What is a baseprint?

Abstract

A baseprint is a digitally encoded document created to disseminate research across independent websites in both PDF and HTML formats. Compared to PDF files, baseprints offer advantages for research communication by combining features of preprints and blog posts. A preliminary type of baseprint is based on JATS4R (JATS XML) and Software Heritage IDs. However, as of 2022, the technology for working with baseprints is new and still under development, and the tools for working with baseprints are not yet user-friendly.

AUDIENCE: Developers and early adopters of tools and services for research communication.

STAGE: Edition 2 planned. Feedback welcome.

Summary

Multiple independent websites can automatically generate both a PDF file and an HTML page from a baseprint digitally encoded in JATS XML. JATS XML is often used to encode journal articles published in both PDF and HTML formats, many of which appear on both the publisher’s website and PubMed Central, a US government agency website for scientific literature.

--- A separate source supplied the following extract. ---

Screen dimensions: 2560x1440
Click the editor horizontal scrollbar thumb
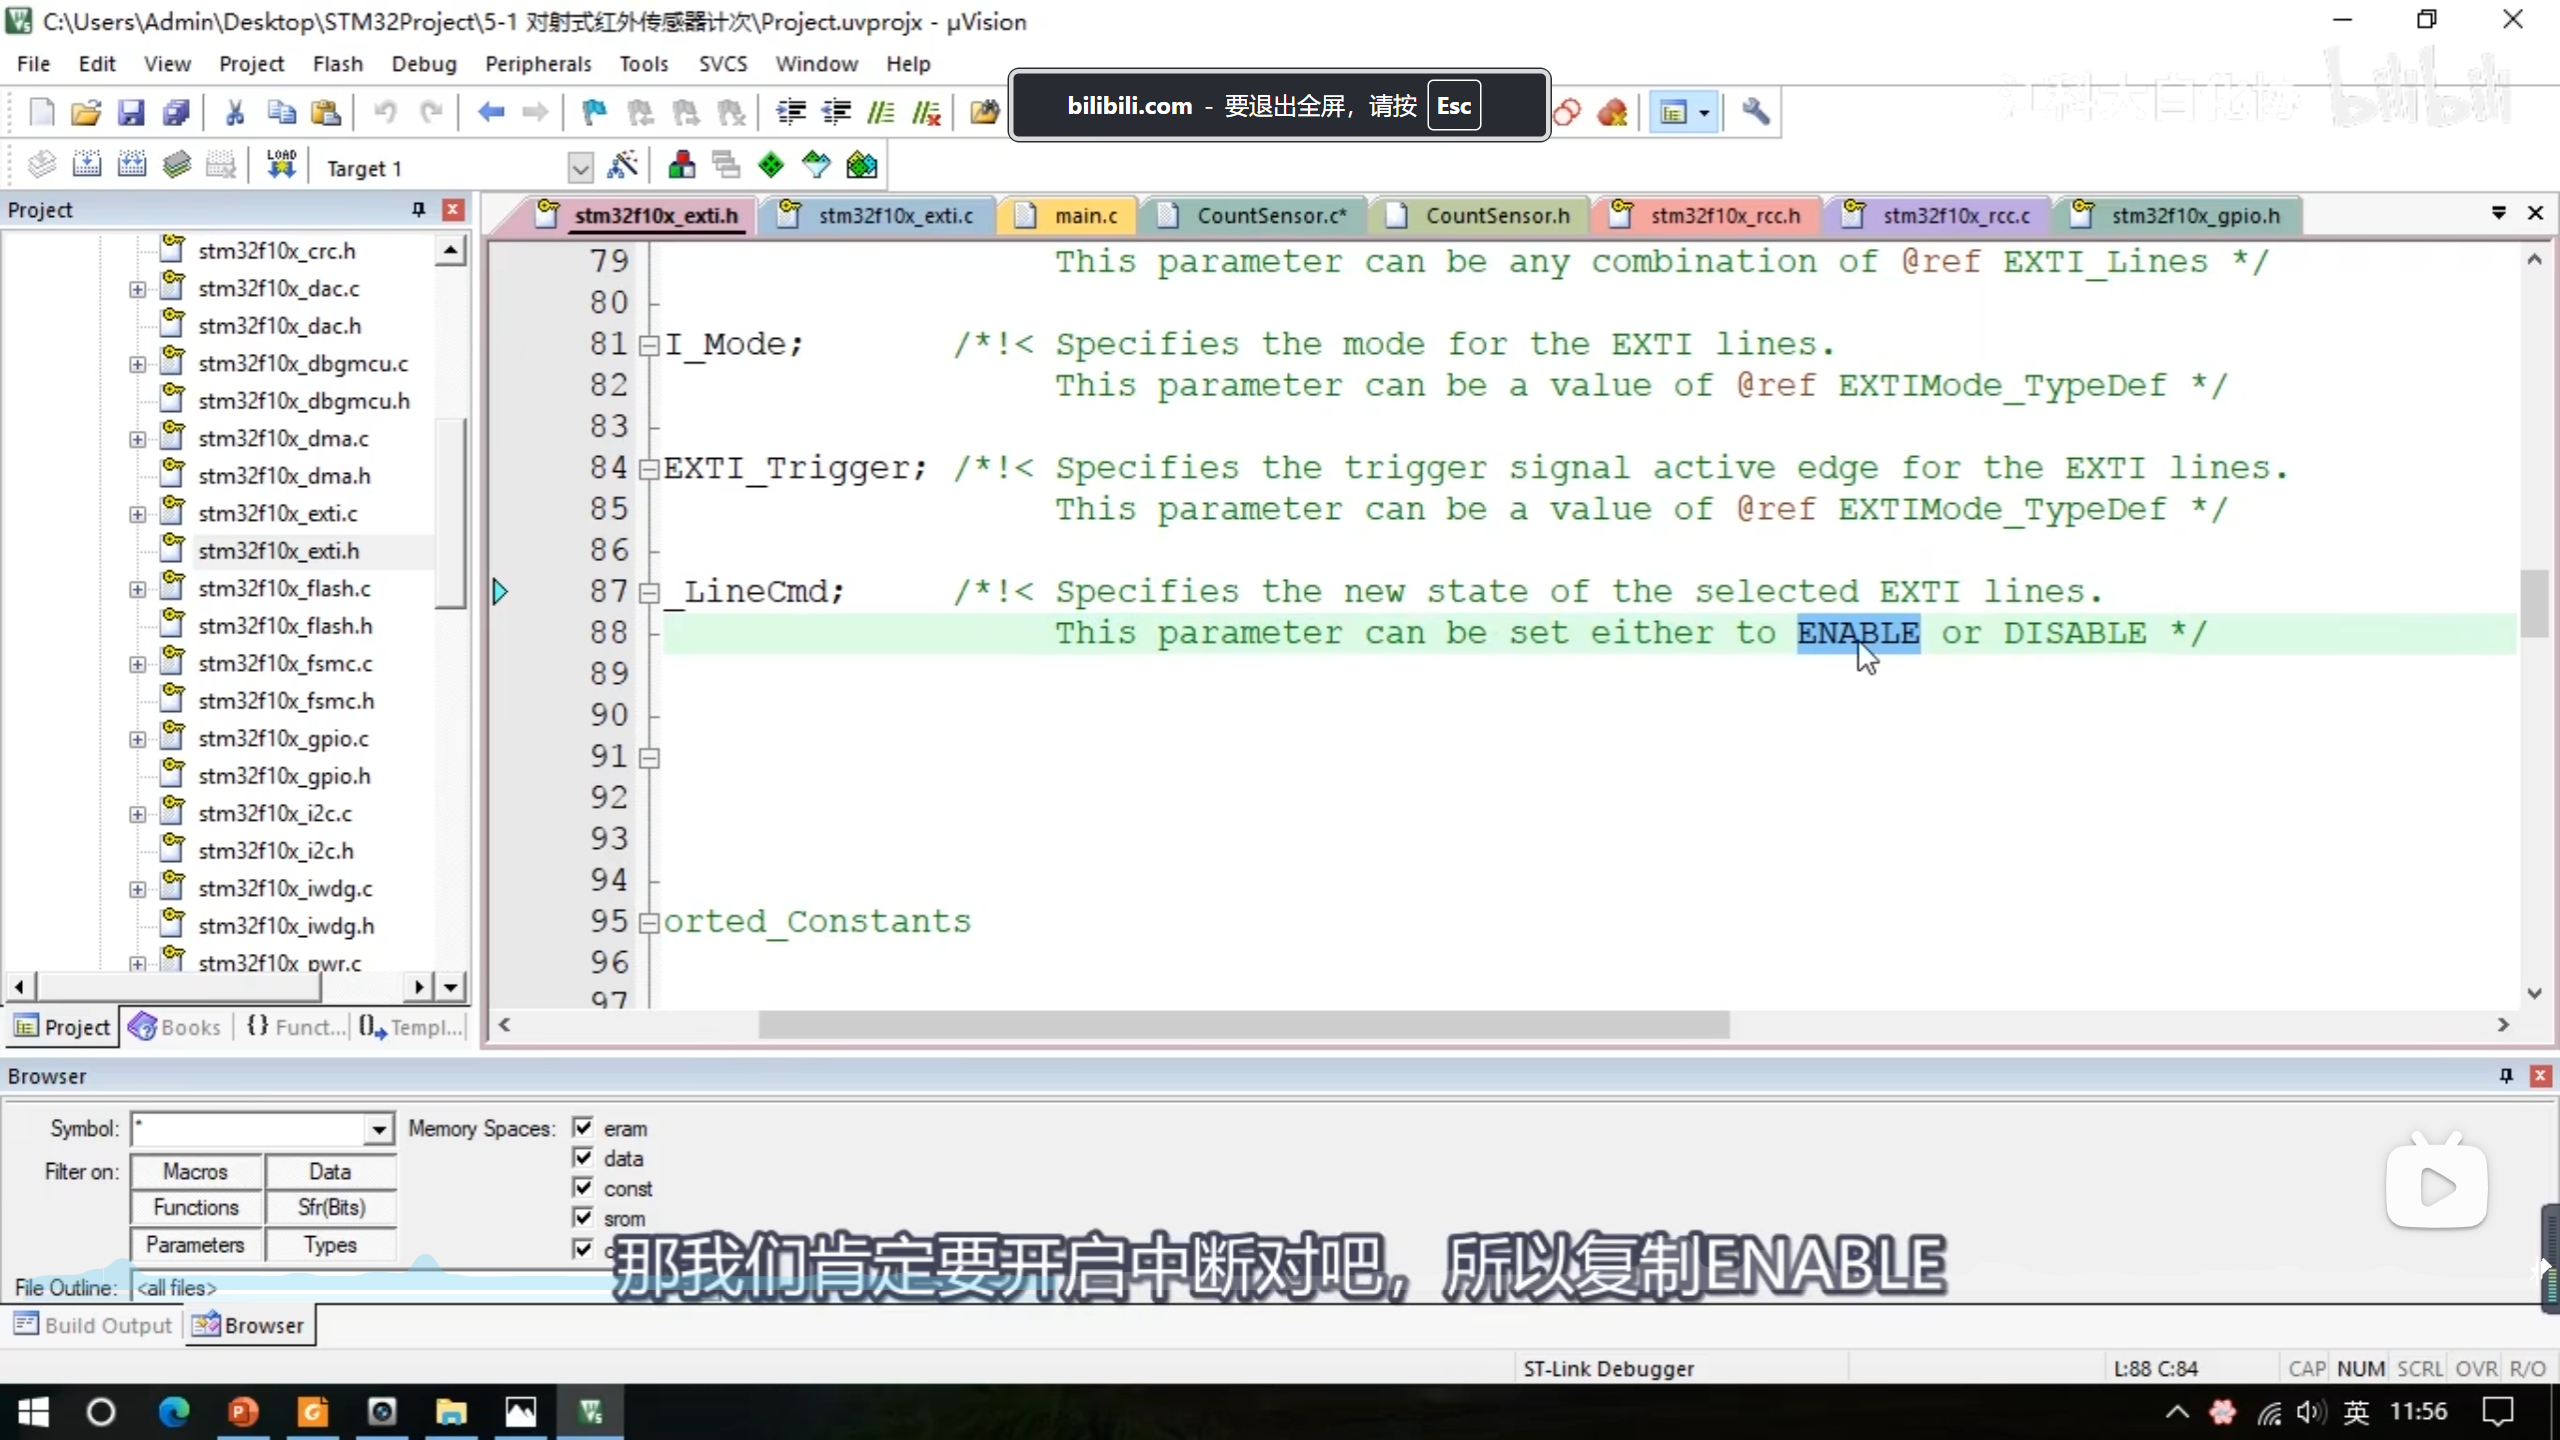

Baseprints provide features of preprints and blog posts through the generation of PDF files and HTML pages. The following table summarizes the advantages of baseprints over PDF preprints and blog posts:

Feature	PDF preprint	Blog post	JATS XML	Baseprint
Designed for different displays		Yes	Yes	Yes
Clone documents across multiple websites	Yes			Yes
Document metadata like journal articles			Yes	Yes
Target of intrinsic identifier				Yes

PDF, HTML, and the format of record

Journals present research in both PDF and HTML formats, a benefit that is absent or very limited in preprint servers. Baseprints can also be used to present research in both formats, as they are rendered into both.

Millions of journal articles are encoded in JATS XML and rendered into HTML web pages at PubMed Central. Some journals render JATS XML into both PDF and HTML. PDF and HTML are presentation formats, whereas a format of record [1] is a digital encoding that is archived and rendered into presentation formats. Baseprints are digitally encoded in a format of record, which can be JATS XML. However, baseprints can also be encoded in multiple formats, just as spreadsheets can be encoded in multiple formats.

Choice of websites

With baseprints, readers not only choose their preferred presentation format, but also their preferred website, just like they can choose between PubMed Central and a journal website for some articles. If articles were only available on journal websites, readers would miss out on the unique features of PubMed Central. Additionally, new websites can provide features that do not yet exist. Having multiple websites also reduces the risk of research becoming unavailable.

Baseprint identity

Bibliographic references should unambiguously identify research documents. A web address (URL) is not sufficient for identifying a baseprint, as multiple websites can present a baseprint and no single website is the authoritative source. Instead of referencing a web address, baseprints are referenced with an intrinsic identifier [2], such as a Software Heritage ID (SWHID) [3], [4]. The identity of a baseprint is determined by its exact digital encoding, which is a sequence of bytes if it consists of a single file. If a baseprint consists of a directory of files, the digital encoding can be a git tree. A SWHID identifies a baseprint with a cryptographic hash of its digital encoding.

Another identifier of research documents is the Digital Object Identifier (DOI). Both the DOI and the SWHID are persistent identifiers, but unlike the SWHID, the DOI is an extrinsic identifier [2] that depends on a DOI registrant and publisher. A baseprint may have both a SWHID and a DOI. Another type of persistent identifier is the Digital Succession Identifier (DSI) [5]. If a baseprint has been added to a digital succession, it can be identified by either its SWHID or a DSI with an edition number. A DSI can even identify baseprints that have yet to be created.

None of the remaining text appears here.